Word and item position data:
○ ○ ○ ○ ○ ○ ○

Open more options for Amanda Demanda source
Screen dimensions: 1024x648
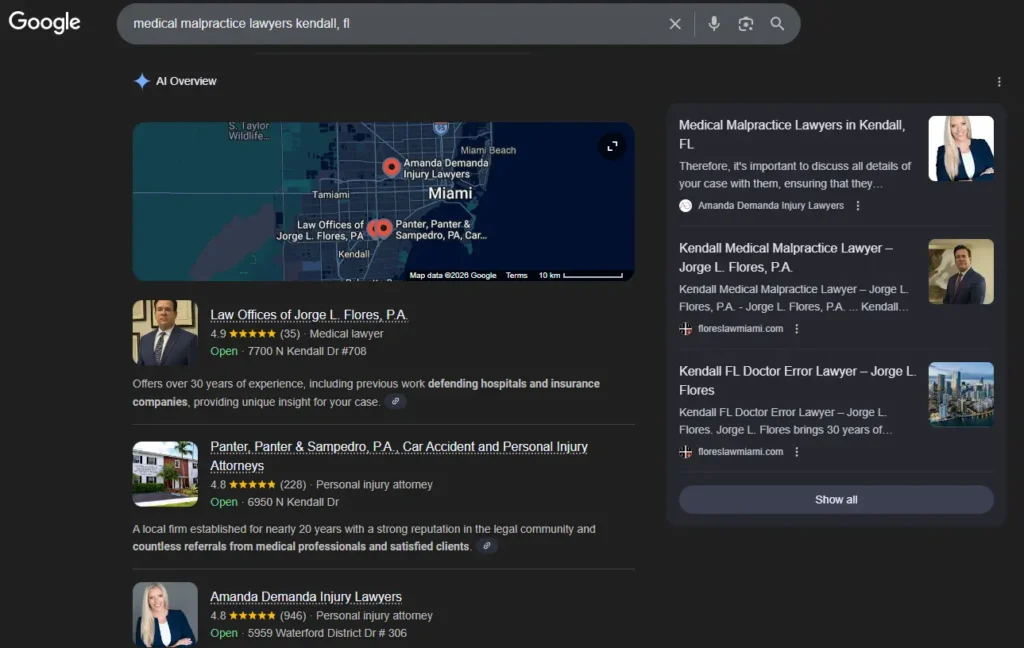point(858,206)
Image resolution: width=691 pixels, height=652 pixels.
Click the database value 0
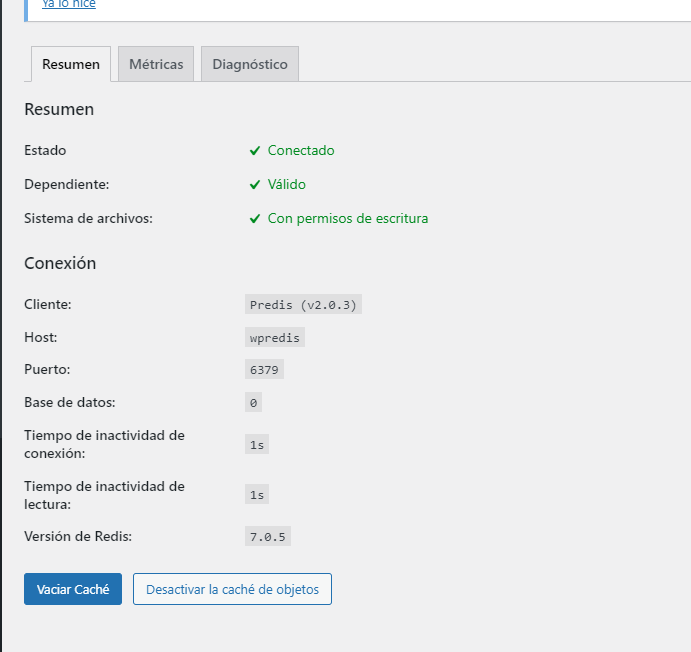[x=254, y=403]
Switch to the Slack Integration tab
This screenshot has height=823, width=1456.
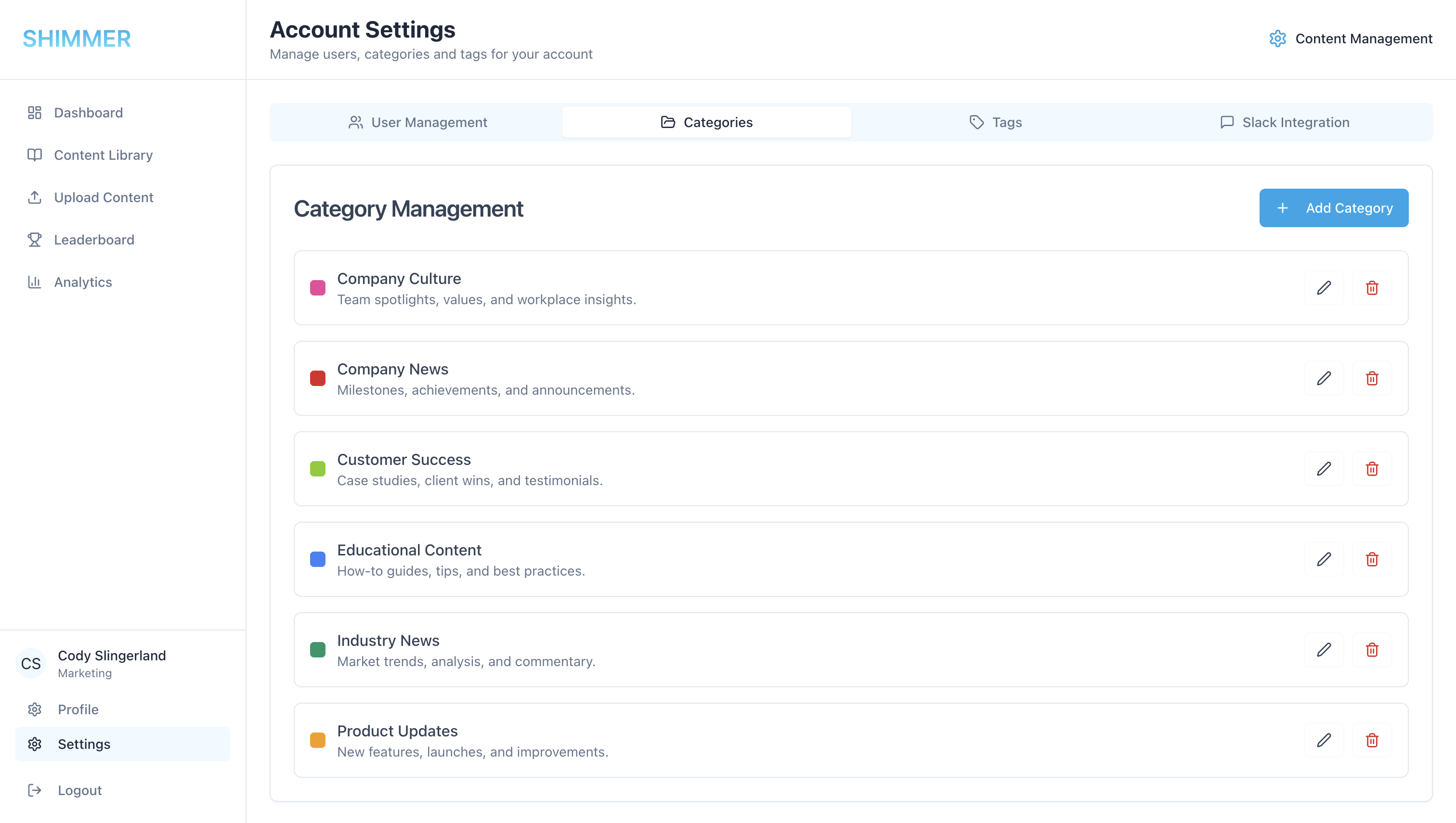pos(1284,122)
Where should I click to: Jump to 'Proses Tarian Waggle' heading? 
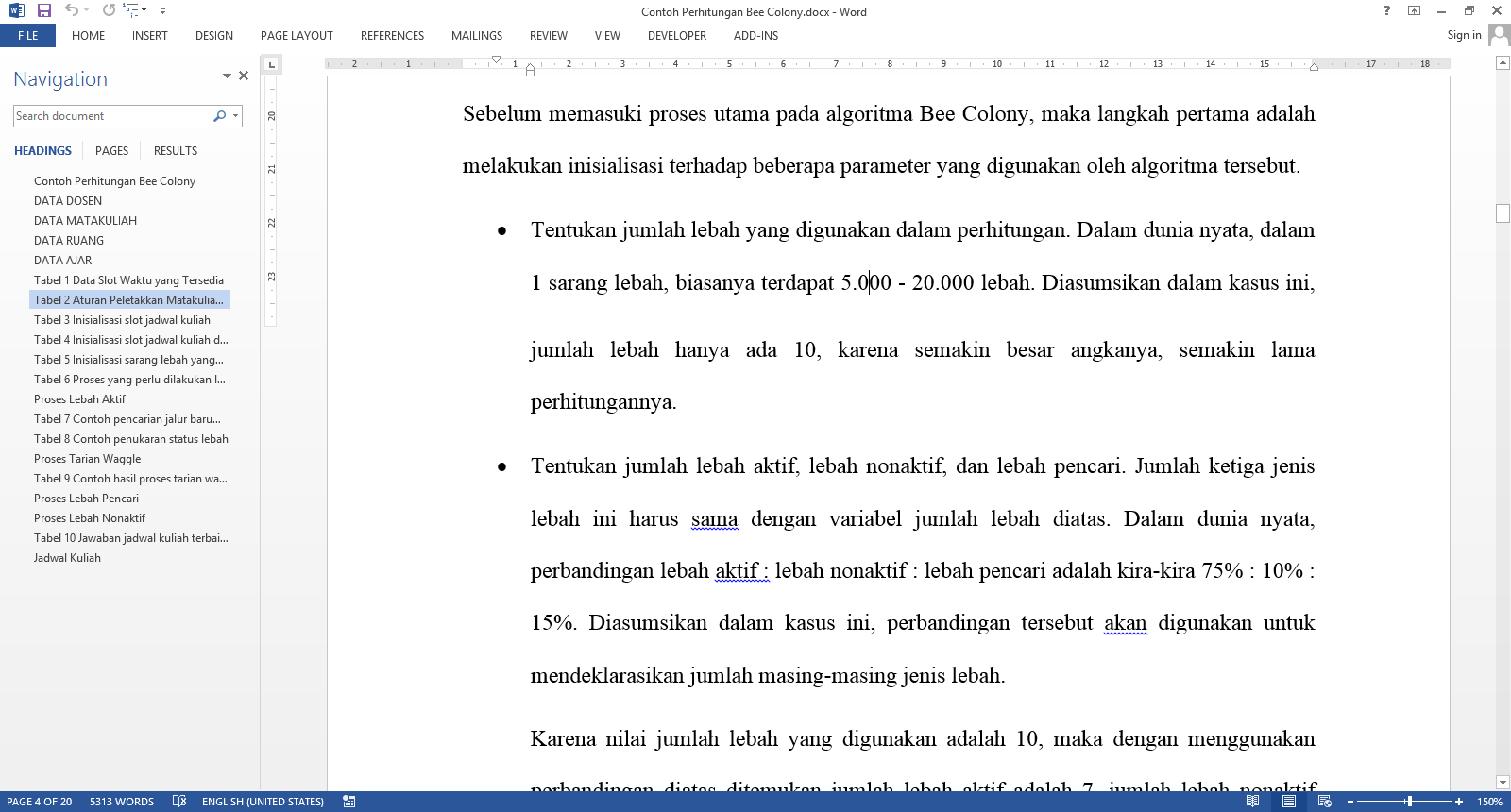(87, 459)
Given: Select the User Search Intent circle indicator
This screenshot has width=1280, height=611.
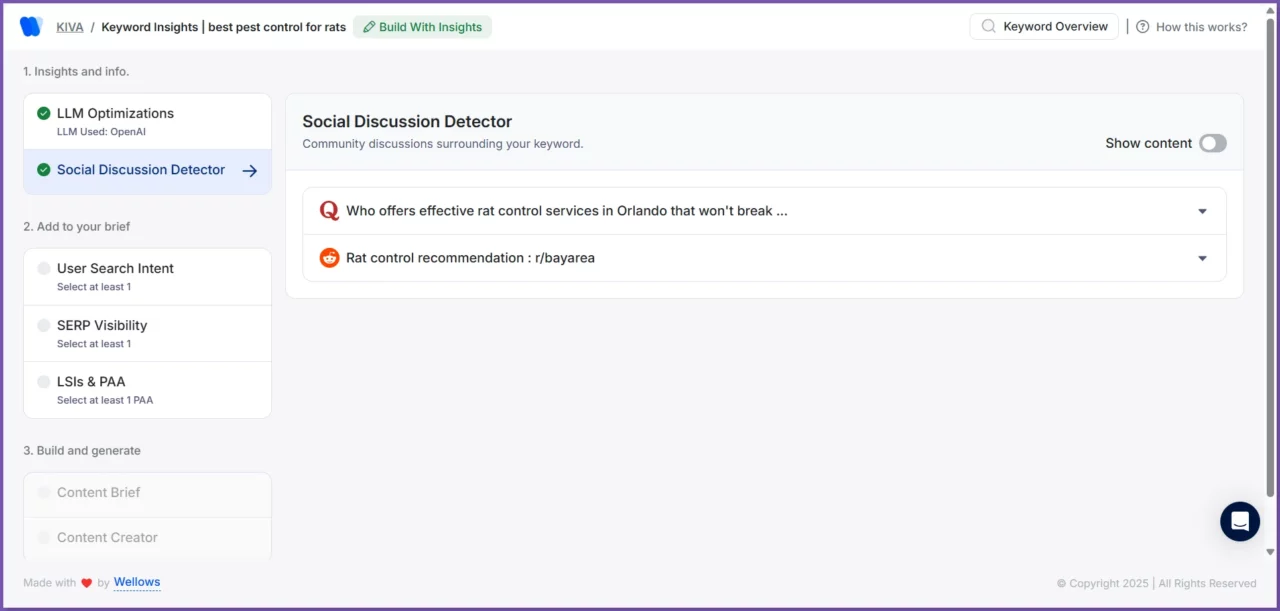Looking at the screenshot, I should (43, 268).
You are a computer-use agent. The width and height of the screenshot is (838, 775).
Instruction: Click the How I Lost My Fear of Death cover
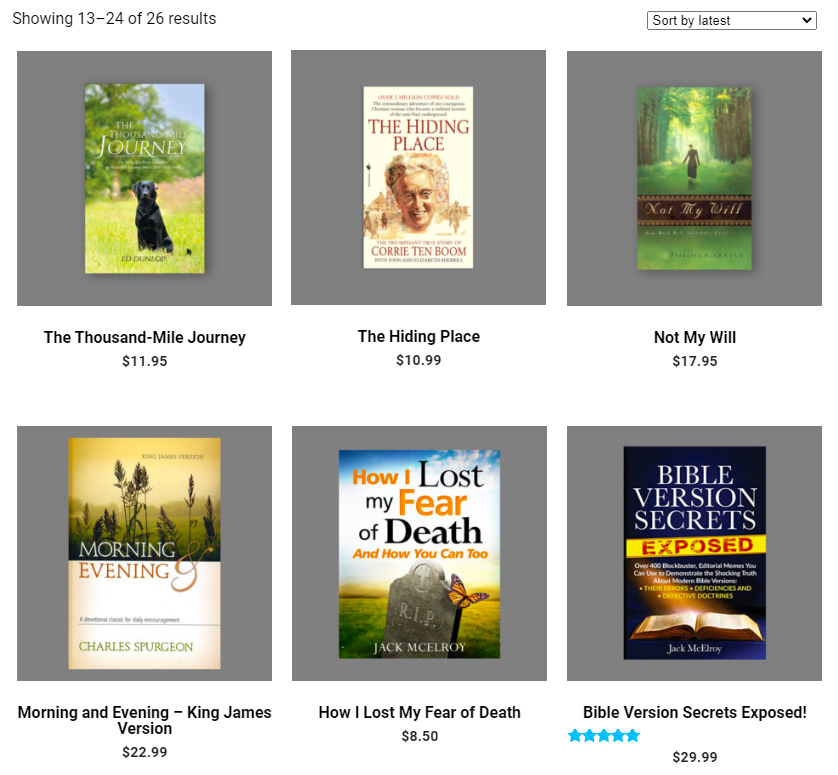[418, 552]
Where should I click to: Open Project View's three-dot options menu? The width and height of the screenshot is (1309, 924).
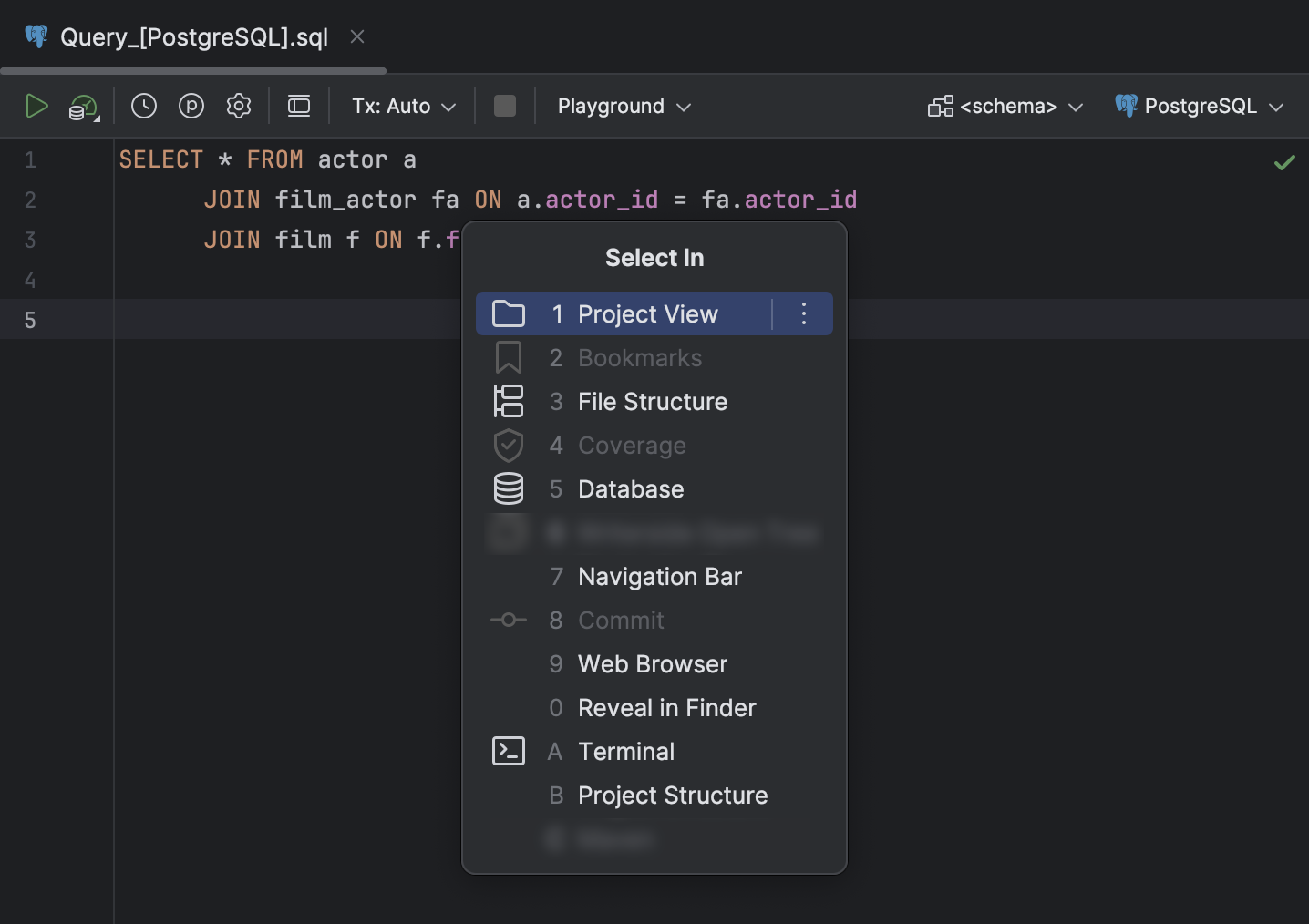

○ ○ ○ ○ ○ ○ ○

EXERCISE BRIEF:
Rewrite the entries above as a numbered list, one line per item, skipping any blank lines and omitting the pictures.

OUTPUT BELOW:
1. Open more options for Amanda Demanda source
2. Screen dimensions: 1024x648
3. point(858,206)
4. Image resolution: width=691 pixels, height=652 pixels.
5. Click the database value 0
6. [x=254, y=403]
7. Switch to the Slack Integration tab
8. This screenshot has height=823, width=1456.
9. pos(1284,122)
10. Where should I click to: Jump to 'Proses Tarian Waggle' heading? 
11. (87, 459)
12. Given: Select the User Search Intent circle indicator
13. This screenshot has width=1280, height=611.
14. Looking at the screenshot, I should (43, 268).
15. You are a computer-use agent. The width and height of the screenshot is (838, 775).
16. Instruction: Click the How I Lost My Fear of Death cover
17. [418, 552]
18. Where should I click to: Open Project View's three-dot options menu? The width and height of the screenshot is (1309, 924).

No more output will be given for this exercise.